Return the listing beneath precisely, with every line intact.

*** Opening Entries supplied ***

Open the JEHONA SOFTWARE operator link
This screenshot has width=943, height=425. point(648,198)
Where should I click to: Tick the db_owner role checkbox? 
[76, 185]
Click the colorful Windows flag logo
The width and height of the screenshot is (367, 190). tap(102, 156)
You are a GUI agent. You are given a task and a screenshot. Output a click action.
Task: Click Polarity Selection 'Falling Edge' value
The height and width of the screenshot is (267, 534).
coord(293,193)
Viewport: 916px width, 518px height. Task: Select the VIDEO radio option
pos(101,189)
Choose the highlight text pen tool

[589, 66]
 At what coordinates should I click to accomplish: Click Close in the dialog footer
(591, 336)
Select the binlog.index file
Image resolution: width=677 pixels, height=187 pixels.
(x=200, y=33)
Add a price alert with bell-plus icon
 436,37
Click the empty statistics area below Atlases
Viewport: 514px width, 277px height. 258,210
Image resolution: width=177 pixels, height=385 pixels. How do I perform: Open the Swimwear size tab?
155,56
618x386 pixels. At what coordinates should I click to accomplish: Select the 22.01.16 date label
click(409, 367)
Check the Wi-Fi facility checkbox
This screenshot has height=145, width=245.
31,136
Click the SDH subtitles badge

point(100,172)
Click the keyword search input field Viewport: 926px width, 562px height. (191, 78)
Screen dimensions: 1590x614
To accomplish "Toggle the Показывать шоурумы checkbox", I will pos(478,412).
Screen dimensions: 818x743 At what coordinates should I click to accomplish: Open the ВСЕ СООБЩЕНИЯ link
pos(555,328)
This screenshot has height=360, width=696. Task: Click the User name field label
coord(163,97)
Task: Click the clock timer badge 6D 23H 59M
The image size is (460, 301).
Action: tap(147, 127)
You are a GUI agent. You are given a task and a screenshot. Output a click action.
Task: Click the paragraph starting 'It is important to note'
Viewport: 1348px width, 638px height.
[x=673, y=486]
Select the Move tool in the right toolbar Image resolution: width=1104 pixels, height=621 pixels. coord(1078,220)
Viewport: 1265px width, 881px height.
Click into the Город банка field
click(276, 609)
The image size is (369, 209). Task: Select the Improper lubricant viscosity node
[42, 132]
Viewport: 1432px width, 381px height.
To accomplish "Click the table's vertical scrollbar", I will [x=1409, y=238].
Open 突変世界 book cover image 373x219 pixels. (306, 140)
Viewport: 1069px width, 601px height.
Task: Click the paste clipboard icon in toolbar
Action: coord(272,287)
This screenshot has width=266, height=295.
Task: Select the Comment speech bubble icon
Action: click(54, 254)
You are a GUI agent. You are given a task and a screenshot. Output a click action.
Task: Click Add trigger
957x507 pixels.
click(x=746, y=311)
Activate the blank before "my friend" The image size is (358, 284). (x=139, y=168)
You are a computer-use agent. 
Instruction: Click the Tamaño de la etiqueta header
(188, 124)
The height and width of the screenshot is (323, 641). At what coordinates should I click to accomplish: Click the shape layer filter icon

*** Closing Entries supplied ***

**Solution to this problem**:
Open the JEHONA SOFTWARE operator link
This screenshot has width=943, height=425. point(648,198)
Where should I click to: Tick the db_owner role checkbox? 
[76, 185]
Click the colorful Windows flag logo
The width and height of the screenshot is (367, 190). tap(102, 156)
You are a GUI agent. You are given a task and a screenshot. Output a click action.
Task: Click Polarity Selection 'Falling Edge' value
The height and width of the screenshot is (267, 534).
coord(293,193)
Viewport: 916px width, 518px height. Task: Select the VIDEO radio option
pos(101,189)
Choose the highlight text pen tool

[589, 66]
 At what coordinates should I click to accomplish: Click Close in the dialog footer
(591, 336)
Select the binlog.index file
Image resolution: width=677 pixels, height=187 pixels.
(x=200, y=33)
Add a price alert with bell-plus icon
 436,37
Click the empty statistics area below Atlases
Viewport: 514px width, 277px height. 258,210
Image resolution: width=177 pixels, height=385 pixels. How do I perform: Open the Swimwear size tab?
155,56
618x386 pixels. At what coordinates should I click to accomplish: Select the 22.01.16 date label
click(409, 367)
Check the Wi-Fi facility checkbox
This screenshot has height=145, width=245.
31,136
Click the SDH subtitles badge

point(100,172)
Click the keyword search input field Viewport: 926px width, 562px height. (191, 78)
Screen dimensions: 1590x614
To accomplish "Toggle the Показывать шоурумы checkbox", I will pos(478,412).
Screen dimensions: 818x743 At what coordinates should I click to accomplish: Open the ВСЕ СООБЩЕНИЯ link
pos(555,328)
This screenshot has height=360, width=696. Task: Click the User name field label
coord(163,97)
Task: Click the clock timer badge 6D 23H 59M
The image size is (460, 301).
Action: tap(147, 127)
You are a GUI agent. You are given a task and a screenshot. Output a click action.
Task: Click the paragraph starting 'It is important to note'
Viewport: 1348px width, 638px height.
[x=673, y=486]
Select the Move tool in the right toolbar Image resolution: width=1104 pixels, height=621 pixels. coord(1078,220)
Viewport: 1265px width, 881px height.
Click into the Город банка field
click(276, 609)
The image size is (369, 209). Task: Select the Improper lubricant viscosity node
[42, 132]
Viewport: 1432px width, 381px height.
To accomplish "Click the table's vertical scrollbar", I will [x=1409, y=238].
Open 突変世界 book cover image 373x219 pixels. (306, 140)
Viewport: 1069px width, 601px height.
Task: Click the paste clipboard icon in toolbar
Action: coord(272,287)
This screenshot has width=266, height=295.
Task: Select the Comment speech bubble icon
Action: click(54, 254)
You are a GUI agent. You are given a task and a screenshot. Output a click action.
Task: Click Add trigger
957x507 pixels.
click(x=746, y=311)
Activate the blank before "my friend" The image size is (358, 284). (x=139, y=168)
You are a computer-use agent. 
Instruction: Click the Tamaño de la etiqueta header
(188, 124)
The height and width of the screenshot is (323, 641). At what coordinates should I click to accomplish: Click the shape layer filter icon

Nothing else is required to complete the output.